Keywords and Numbers in your URLs
Generally speaking, it’s better to have keywords in your URL than not to. However, having too many keywords in your URL can work against you from an algorithmic and perception point of view. For example, which URL looks more trustworthy to you.
The second doesn’t break any of the rules and it is short, but it has that untrustworthy, keyword stuffing quality to it that will work against you.
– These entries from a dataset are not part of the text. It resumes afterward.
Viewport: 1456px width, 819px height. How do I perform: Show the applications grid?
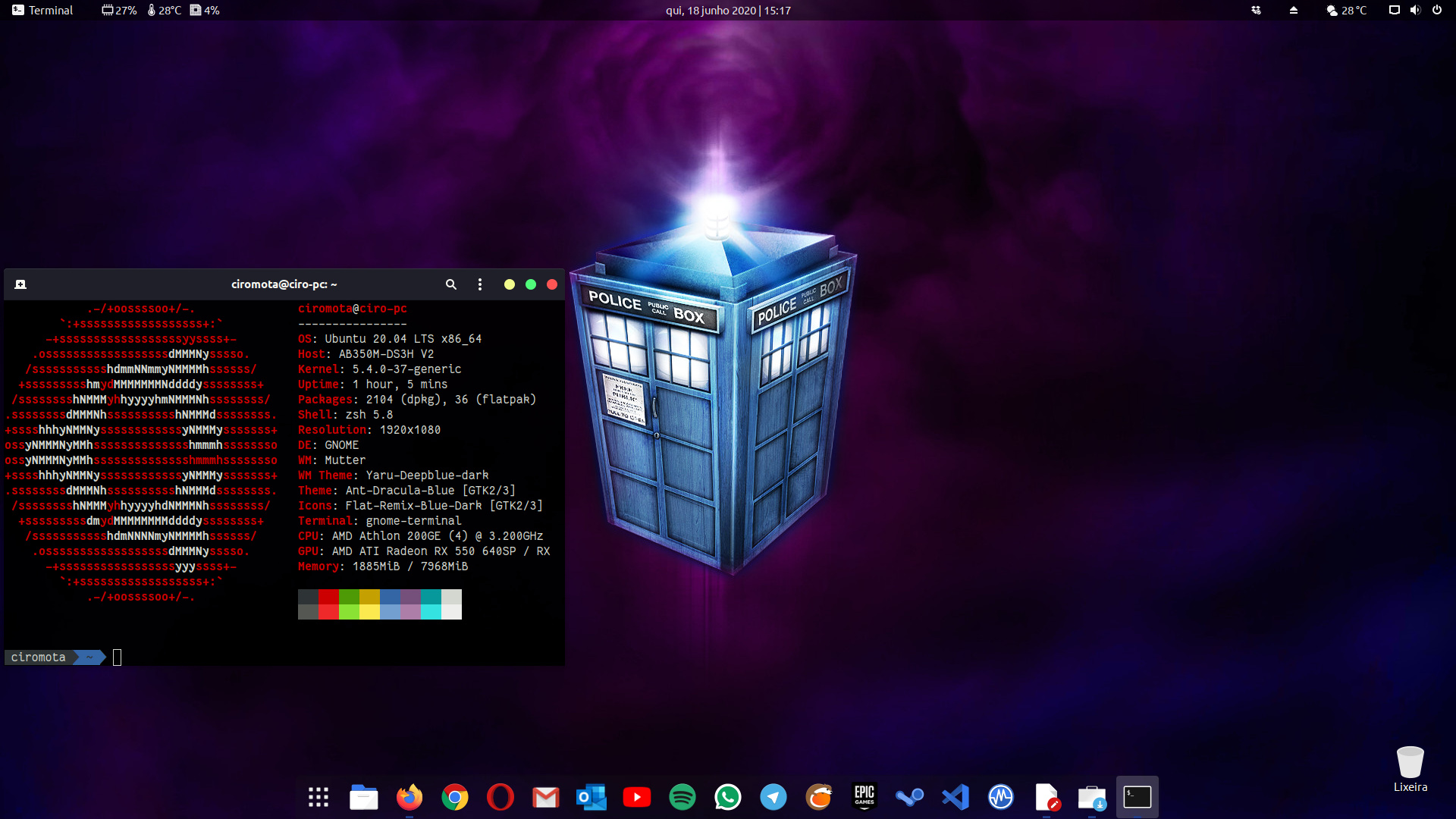[x=318, y=797]
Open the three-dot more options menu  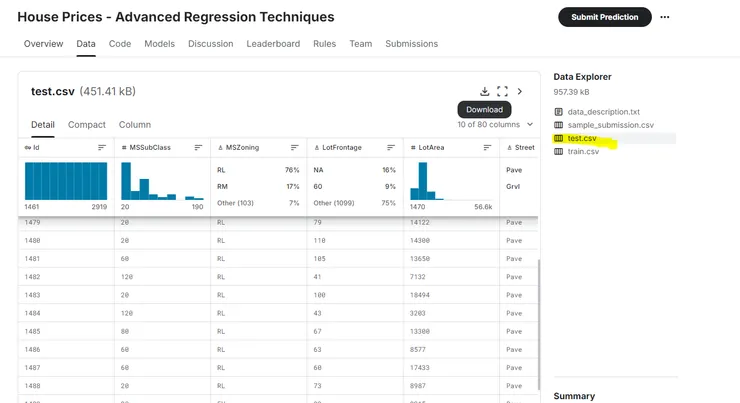point(665,17)

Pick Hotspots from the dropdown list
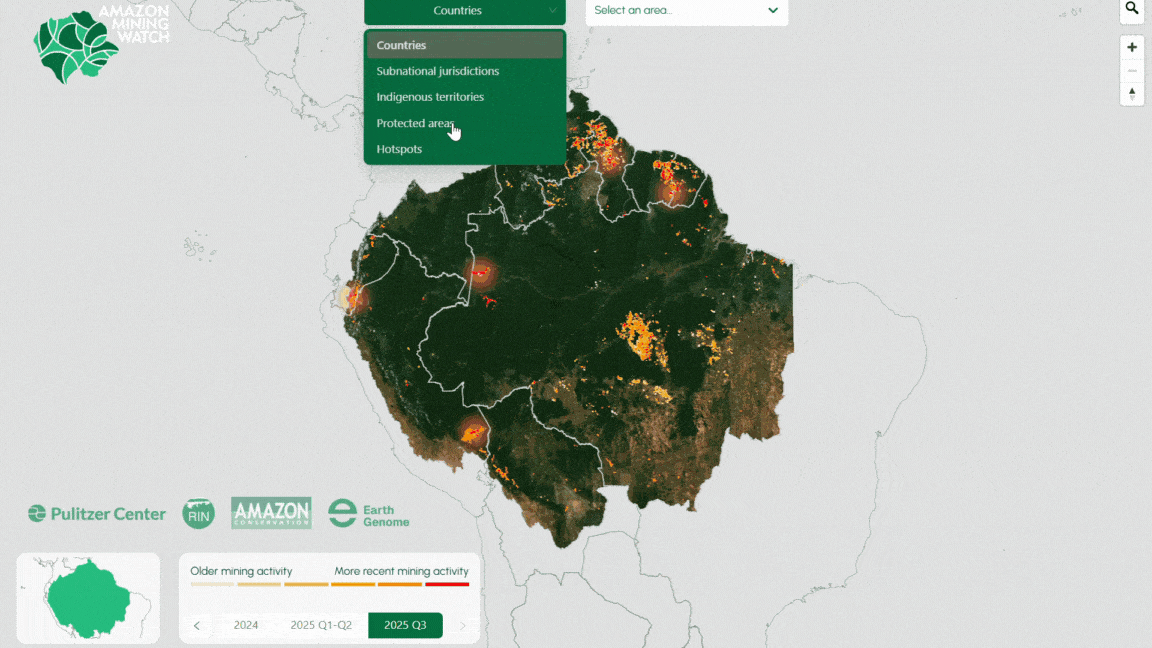tap(399, 149)
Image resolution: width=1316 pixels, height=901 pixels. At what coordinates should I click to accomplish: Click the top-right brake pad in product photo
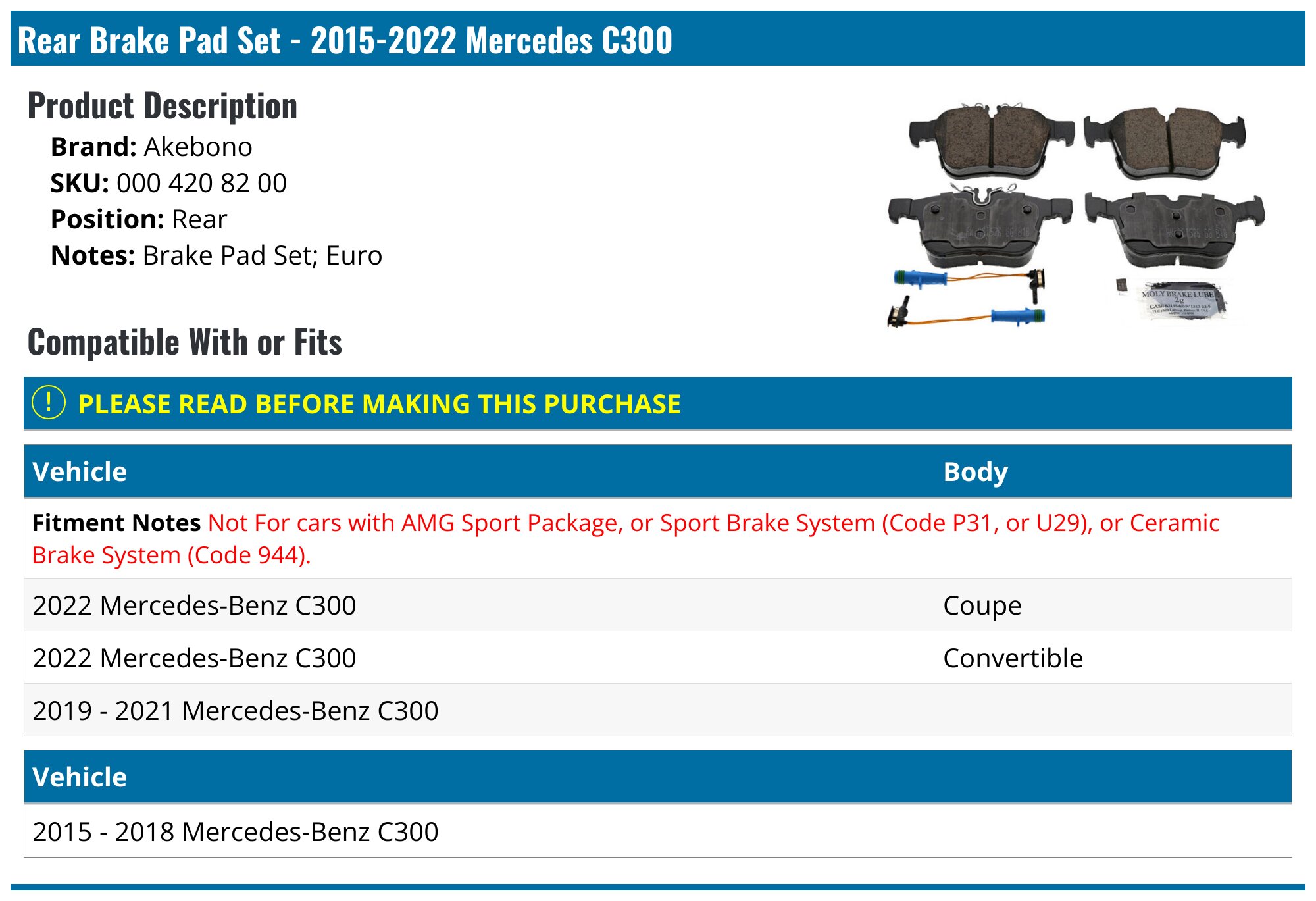tap(1165, 140)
If you use numbers in your URLs, be careful. Make sure they aren’t in a format that Google might interpret as a date. If it is in a format similar to a date, they may be interpreted as such and your post could look older (or younger) than it really is. My advice? Don’t wander down that dark alley, keep off the moors, and avoid that issue entirely if you can.
Parameters in URLs
One of the sticky issues with URLs is using parameters. In the early days of the internet, programmers and developers used parameters in URLs to keep track of things like products or shopping sessions. Today it’s used by everyone from the marketing and advertising department to customer service. In the beginning, search engines had a lot of problems with parameters, so they ignored any URLs with parameters in them. Nowadays they are much more sophisticated and, in most cases, can handle them just fine. They even have specialized tools that allow you to tell them which parameters to ignore, but don’t fall into this trap. Using parameters is like sword fighting. Unless you are very, very good, eventually someone will get hurt. You can avoid that problem if you avoid parameters entirely. If it seems like I’m being overly cautious here, you are correct. I’ve just seen too many instances where this has derailed more than one website. If you need to use URL tracking, use hash tag tracking.
Directories in URLs
The question of whether or not to use directories in your URLs is slightly nuanced. If you are going to have a large site in excess of 500 or 1000 pages, then yes, you will absolutely need directories in your URLs. If you are going to have a smaller site, it’s up to you. Using directories gives you additional control, but it costs you in complexity and overall URL length, so consider those facts before you make your choice.
Moving, Changing and Redirecting URLs
If your website is around long enough, for one reason or another you will have to change URLs. When you do, the best way to make sure things don’t go off the rails is use a 301 redirect from the old URL to the new URL. Search engines have gotten smarter about other types but using them is still a bit of a dice roll, so don’t take that chance if you don’t need to. See my article on how to create a smart custom 404 page for an efficient way to put that logic into action.
Unless you are working with a custom built CMS, it’s unlikely you will have the flexibility and control to get each of the aspects I discussed above. Just think of each one as a trade off. The more of them you give up, the more obstacles you put in the way of your overall SEO effort and the harder you make things for yourself. So let’s recap the important aspects of this post:
- Don’t allow multiple versions of your pages to exists under more than one URL, including “www”, pages, trailing slashes and other canonical issues.
- File type extensions don’t matter, but ideally you should avoid extensions so you don’t have performance issues or redirect issues in the future.
- Keep your URLs as short as possible.
- Put keywords in your URLs without stuffing.
- Avoid numbers if possible, especially numbers that could be interpreted as dates.
- Avoid parameters if possible; if you absolutely need them, use hash tags
- Directories are only necessary for large sites or for sites where you need to segment the content; otherwise, they are optional.
- Use a 301 for redirects: it’s the least problematic solution.